TASK PROMPT → Copy the rows below word for word, with no changes.

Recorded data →
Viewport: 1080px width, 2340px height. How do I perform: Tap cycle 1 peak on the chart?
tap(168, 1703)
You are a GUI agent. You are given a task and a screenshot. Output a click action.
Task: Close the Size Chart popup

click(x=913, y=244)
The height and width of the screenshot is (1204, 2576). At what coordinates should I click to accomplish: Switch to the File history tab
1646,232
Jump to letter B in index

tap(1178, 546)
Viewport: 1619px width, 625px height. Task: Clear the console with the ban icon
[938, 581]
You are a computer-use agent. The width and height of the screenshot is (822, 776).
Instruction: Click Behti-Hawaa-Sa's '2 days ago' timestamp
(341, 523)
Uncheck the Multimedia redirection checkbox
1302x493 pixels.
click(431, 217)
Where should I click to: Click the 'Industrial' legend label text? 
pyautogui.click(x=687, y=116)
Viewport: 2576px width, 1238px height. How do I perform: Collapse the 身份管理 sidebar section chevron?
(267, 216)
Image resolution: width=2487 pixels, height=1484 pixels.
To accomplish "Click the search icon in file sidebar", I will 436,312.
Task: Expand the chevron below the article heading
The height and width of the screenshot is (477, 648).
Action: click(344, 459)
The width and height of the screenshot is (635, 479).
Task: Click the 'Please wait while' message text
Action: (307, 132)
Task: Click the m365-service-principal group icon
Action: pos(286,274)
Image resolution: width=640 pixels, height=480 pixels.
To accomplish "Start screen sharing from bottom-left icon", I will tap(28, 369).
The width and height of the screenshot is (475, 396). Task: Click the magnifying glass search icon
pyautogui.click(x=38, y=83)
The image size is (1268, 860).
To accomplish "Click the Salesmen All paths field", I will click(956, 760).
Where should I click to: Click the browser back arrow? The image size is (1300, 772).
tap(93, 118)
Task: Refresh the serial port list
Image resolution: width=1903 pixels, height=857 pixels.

FINAL RESULT →
Viewport: 1080px width, 2340px height. How do I perform: Tap cycle 1 peak on the chart?
tap(168, 1703)
You are a GUI agent. You are given a task and a screenshot. Output a click action.
Task: Close the Size Chart popup

click(x=913, y=244)
The height and width of the screenshot is (1204, 2576). At what coordinates should I click to accomplish: Switch to the File history tab
1646,232
Jump to letter B in index

tap(1178, 546)
Viewport: 1619px width, 625px height. Task: Clear the console with the ban icon
[938, 581]
You are a computer-use agent. The width and height of the screenshot is (822, 776).
Instruction: Click Behti-Hawaa-Sa's '2 days ago' timestamp
(341, 523)
Uncheck the Multimedia redirection checkbox
1302x493 pixels.
click(431, 217)
Where should I click to: Click the 'Industrial' legend label text? 
pyautogui.click(x=687, y=116)
Viewport: 2576px width, 1238px height. How do I perform: Collapse the 身份管理 sidebar section chevron?
(267, 216)
Image resolution: width=2487 pixels, height=1484 pixels.
To accomplish "Click the search icon in file sidebar", I will 436,312.
Task: Expand the chevron below the article heading
The height and width of the screenshot is (477, 648).
Action: click(344, 459)
The width and height of the screenshot is (635, 479).
Task: Click the 'Please wait while' message text
Action: (307, 132)
Task: Click the m365-service-principal group icon
Action: pos(286,274)
Image resolution: width=640 pixels, height=480 pixels.
To accomplish "Start screen sharing from bottom-left icon", I will tap(28, 369).
The width and height of the screenshot is (475, 396). Task: Click the magnifying glass search icon
pyautogui.click(x=38, y=83)
The image size is (1268, 860).
To accomplish "Click the Salesmen All paths field", I will click(956, 760).
Where should I click to: Click the browser back arrow? The image size is (1300, 772).
tap(93, 118)
Task: Refresh the serial port list
Image resolution: width=1903 pixels, height=857 pixels.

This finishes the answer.